### The problem
Please restate each entry word for word and leave the pictures out.

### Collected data
━━━━━━━━

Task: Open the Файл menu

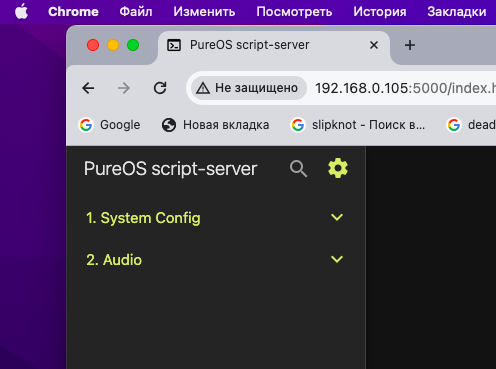Action: coord(136,12)
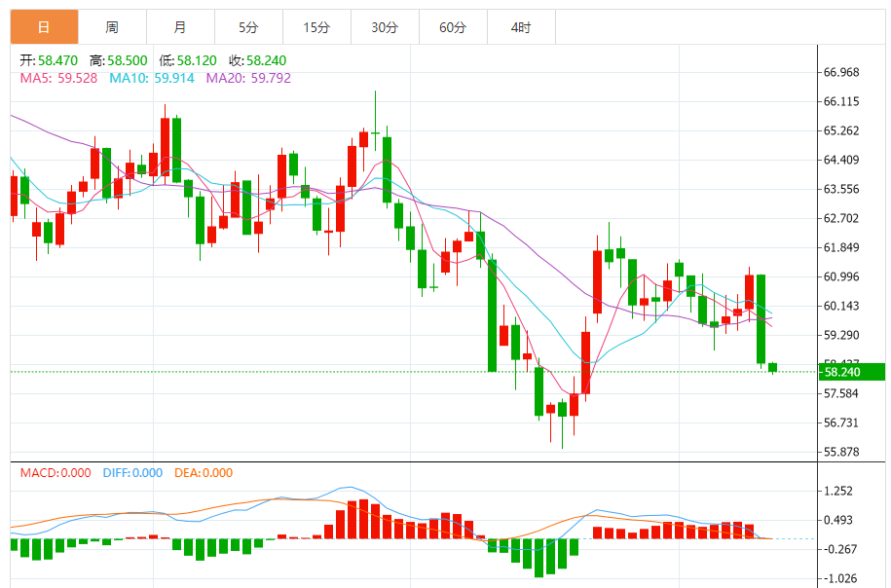
Task: Click the DIFF:0.000 indicator label
Action: [132, 473]
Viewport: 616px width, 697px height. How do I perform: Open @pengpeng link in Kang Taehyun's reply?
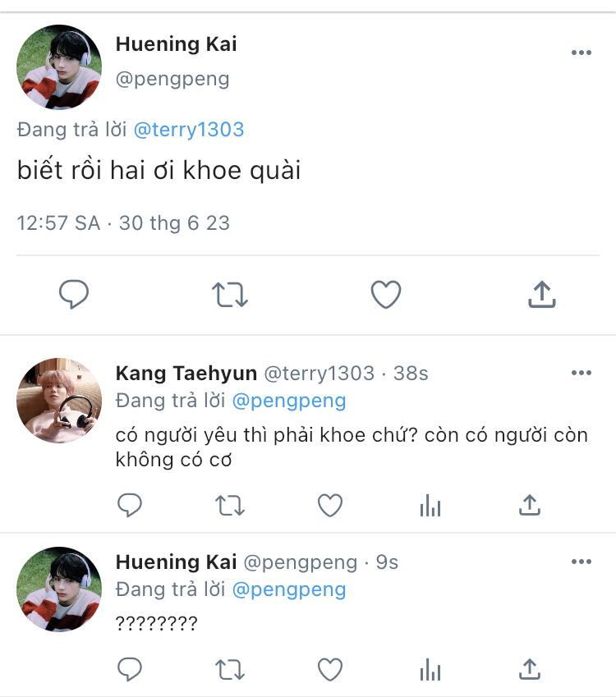(289, 401)
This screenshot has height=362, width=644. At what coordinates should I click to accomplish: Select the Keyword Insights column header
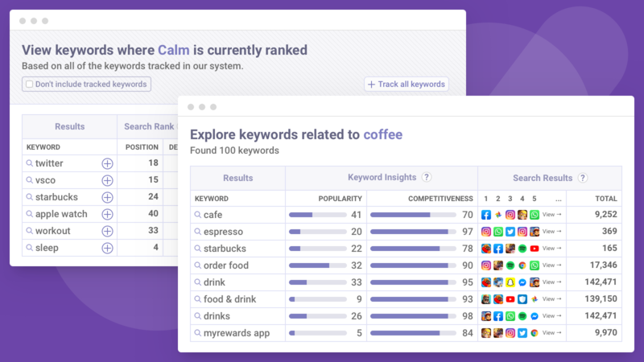[x=382, y=178]
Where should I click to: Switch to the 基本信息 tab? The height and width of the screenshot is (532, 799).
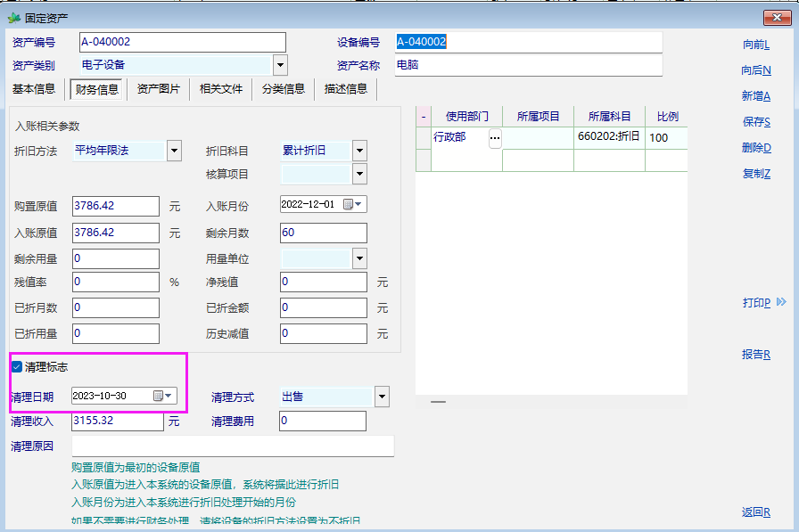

━━━━━━━━

### Solution for this problem
Task: Open the Файл menu

Action: coord(136,12)
Task: Click the DIFF:0.000 indicator label
Action: [132, 473]
Viewport: 616px width, 697px height. How do I perform: Open @pengpeng link in Kang Taehyun's reply?
(289, 401)
This screenshot has height=362, width=644. At what coordinates should I click to accomplish: Select the Keyword Insights column header
[x=382, y=178]
Where should I click to: Switch to the 基本信息 tab? The height and width of the screenshot is (532, 799).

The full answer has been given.